**Material for the task**.
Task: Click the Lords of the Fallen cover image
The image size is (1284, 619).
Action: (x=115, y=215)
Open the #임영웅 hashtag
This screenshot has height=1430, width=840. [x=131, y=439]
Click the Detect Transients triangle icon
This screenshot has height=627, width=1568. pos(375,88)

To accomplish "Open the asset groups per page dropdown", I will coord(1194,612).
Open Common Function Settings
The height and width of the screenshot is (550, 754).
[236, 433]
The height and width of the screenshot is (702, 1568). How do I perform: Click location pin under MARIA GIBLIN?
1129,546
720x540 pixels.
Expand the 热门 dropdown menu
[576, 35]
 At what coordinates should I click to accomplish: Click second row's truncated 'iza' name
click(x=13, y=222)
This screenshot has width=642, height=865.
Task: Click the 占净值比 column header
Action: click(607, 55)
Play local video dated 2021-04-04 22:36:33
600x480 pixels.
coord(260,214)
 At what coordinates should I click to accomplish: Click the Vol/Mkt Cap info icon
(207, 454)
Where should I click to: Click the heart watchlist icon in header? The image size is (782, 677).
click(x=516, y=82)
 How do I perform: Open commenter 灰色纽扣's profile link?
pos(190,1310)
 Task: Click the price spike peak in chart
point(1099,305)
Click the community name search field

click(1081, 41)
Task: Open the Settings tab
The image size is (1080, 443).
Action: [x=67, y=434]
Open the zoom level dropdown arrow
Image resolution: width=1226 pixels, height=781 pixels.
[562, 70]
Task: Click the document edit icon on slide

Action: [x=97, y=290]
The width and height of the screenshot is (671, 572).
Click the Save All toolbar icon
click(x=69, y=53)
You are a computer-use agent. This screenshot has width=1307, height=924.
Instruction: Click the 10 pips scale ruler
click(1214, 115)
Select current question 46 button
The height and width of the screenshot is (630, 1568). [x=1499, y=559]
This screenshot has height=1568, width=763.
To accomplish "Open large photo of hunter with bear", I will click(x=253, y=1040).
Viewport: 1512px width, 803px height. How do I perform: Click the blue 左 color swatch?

**Required work**. Copy out, from the data above, each line where the string "will" is present.

**Answer**.
To accomplish "Open the asset groups per page dropdown", I will coord(1194,612).
To accomplish "Open large photo of hunter with bear", I will click(x=253, y=1040).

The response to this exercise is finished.